| Anforderung 1 |
Wie viel ist der Auftrag für KPMG laut dem Ausgangstext zur Siemens-Affäre pro Jahr wert?
| Anforderung 2 |
Übertrage aus den Einträgen die Zeilen zwischen der Zeile mit „721x426 pixels. At“ und der Zeile mit „tap(198, 203)“, beide eingeschlossen, in eine nummerierte Liste. Lass Leerzeilen weg.

| Ausgangstext |
Siemens-Affäre:Comeback der Kontrolleure

Lesezeit: 3 min

Glück gehabt: Den Bilanzprüfern der KPMG sind einst die schwarzen Kassen bei Siemens nicht aufgefallen. Dennoch könnte ihr Vertrag jetzt verlängert werden.

Klaus Ott

Der Auftrag ist beinahe 100 Millionen Euro pro Jahr wert, weitere Geschäfte würden automatisch folgen. Insgesamt wären 1000 Leute für lange Zeit gut beschäftigt. Aber das ist längst nicht alles, was zählt. Für die KPMG, eine der weltweit größten Wirtschaftsprüfgesellschaften, geht es um mehr.

Glück für KPMG: Die Wirtschaftsprüfer können hoffen, dass ihr Vertrag bei Siemens verlängert wird. (Foto: Foto: Reuters)

Seit Jahrzehnten kontrolliert die Firma die Bücher und Bilanzen der Siemens AG. Die schwarzen Kassen, die dort geführt und für Schmiergeldzahlungen genutzt wurden, sind den Wirtschaftsprüfern nicht aufgefallen.

| Einträge |
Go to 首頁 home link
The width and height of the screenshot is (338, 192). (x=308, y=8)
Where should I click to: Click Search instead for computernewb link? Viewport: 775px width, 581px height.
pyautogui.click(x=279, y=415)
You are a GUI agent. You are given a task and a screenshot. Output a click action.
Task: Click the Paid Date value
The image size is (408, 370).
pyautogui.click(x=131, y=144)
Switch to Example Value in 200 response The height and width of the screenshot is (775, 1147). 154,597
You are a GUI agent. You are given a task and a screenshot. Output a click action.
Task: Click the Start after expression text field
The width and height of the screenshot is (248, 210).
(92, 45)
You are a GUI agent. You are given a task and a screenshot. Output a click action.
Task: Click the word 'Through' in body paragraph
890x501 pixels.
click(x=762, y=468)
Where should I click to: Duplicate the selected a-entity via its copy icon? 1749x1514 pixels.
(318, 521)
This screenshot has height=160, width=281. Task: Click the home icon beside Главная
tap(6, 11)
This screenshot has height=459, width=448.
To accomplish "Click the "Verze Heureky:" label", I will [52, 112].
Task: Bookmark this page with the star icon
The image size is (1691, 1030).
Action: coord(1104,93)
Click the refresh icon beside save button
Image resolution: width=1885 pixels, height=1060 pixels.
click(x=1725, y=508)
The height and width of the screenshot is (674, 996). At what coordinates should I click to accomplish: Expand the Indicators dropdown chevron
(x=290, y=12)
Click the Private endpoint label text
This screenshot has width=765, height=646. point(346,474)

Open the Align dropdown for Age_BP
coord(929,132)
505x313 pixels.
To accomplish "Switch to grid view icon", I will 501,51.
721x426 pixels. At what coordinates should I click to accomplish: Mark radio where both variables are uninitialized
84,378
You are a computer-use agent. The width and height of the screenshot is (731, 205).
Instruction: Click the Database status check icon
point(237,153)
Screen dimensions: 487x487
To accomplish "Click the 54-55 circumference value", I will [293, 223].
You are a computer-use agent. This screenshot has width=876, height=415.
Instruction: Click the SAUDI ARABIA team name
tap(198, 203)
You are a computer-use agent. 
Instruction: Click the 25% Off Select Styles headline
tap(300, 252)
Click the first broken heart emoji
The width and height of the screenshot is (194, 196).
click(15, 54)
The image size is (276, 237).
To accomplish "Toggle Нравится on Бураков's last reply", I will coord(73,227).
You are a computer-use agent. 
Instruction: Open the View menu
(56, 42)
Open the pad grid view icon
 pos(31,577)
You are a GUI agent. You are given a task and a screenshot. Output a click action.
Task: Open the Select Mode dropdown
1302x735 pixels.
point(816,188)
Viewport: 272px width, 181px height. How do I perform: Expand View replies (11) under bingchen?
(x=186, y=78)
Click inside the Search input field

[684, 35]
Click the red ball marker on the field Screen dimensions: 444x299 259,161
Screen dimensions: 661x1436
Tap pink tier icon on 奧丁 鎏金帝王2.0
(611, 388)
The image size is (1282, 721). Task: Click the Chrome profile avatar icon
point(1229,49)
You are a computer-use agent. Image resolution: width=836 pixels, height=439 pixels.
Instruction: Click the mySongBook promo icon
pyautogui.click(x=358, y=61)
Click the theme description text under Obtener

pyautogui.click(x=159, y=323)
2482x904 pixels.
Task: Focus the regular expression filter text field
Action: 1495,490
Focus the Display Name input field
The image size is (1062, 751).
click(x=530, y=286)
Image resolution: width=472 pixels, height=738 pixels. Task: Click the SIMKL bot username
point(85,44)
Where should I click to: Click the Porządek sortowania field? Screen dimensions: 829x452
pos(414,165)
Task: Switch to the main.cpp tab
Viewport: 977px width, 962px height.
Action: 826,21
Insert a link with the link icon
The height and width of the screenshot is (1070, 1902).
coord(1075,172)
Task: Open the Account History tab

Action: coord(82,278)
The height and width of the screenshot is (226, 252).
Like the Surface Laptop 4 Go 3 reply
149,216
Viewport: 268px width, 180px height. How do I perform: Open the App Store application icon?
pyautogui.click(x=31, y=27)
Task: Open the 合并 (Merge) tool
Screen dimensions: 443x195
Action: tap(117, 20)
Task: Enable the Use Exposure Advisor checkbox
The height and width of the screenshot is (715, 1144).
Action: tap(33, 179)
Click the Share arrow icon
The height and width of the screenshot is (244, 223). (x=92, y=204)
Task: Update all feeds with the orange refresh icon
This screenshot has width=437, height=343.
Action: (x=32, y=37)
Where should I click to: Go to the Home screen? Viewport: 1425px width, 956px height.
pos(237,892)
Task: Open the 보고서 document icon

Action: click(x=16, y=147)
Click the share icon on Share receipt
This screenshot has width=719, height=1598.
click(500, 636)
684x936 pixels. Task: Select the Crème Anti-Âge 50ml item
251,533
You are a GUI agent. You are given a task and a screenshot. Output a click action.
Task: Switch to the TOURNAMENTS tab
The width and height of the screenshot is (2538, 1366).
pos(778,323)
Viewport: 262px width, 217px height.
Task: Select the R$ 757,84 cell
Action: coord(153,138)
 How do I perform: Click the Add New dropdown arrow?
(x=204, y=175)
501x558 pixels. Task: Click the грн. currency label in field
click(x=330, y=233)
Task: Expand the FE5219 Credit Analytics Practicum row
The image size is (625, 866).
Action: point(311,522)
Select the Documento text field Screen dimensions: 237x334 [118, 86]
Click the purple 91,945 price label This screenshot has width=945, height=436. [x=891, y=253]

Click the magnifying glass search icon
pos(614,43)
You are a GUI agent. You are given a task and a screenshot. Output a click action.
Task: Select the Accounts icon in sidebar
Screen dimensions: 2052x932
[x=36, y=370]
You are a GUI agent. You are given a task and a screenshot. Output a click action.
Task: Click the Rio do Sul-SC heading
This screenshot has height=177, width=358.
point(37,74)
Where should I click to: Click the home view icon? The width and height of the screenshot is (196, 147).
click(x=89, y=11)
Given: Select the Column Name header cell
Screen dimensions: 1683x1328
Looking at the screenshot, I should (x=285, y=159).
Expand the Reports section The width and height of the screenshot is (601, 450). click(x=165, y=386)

| Musterlösung 1 |
Beinahe 100 Millionen Euro.

| Musterlösung 2 |
1. 721x426 pixels. At what coordinates should I click to accomplish: Mark radio where both variables are uninitialized
2. 84,378
3. You are a computer-use agent. The width and height of the screenshot is (731, 205).
4. Instruction: Click the Database status check icon
5. point(237,153)
6. Screen dimensions: 487x487
7. To accomplish "Click the 54-55 circumference value", I will [293, 223].
8. You are a computer-use agent. This screenshot has width=876, height=415.
9. Instruction: Click the SAUDI ARABIA team name
10. tap(198, 203)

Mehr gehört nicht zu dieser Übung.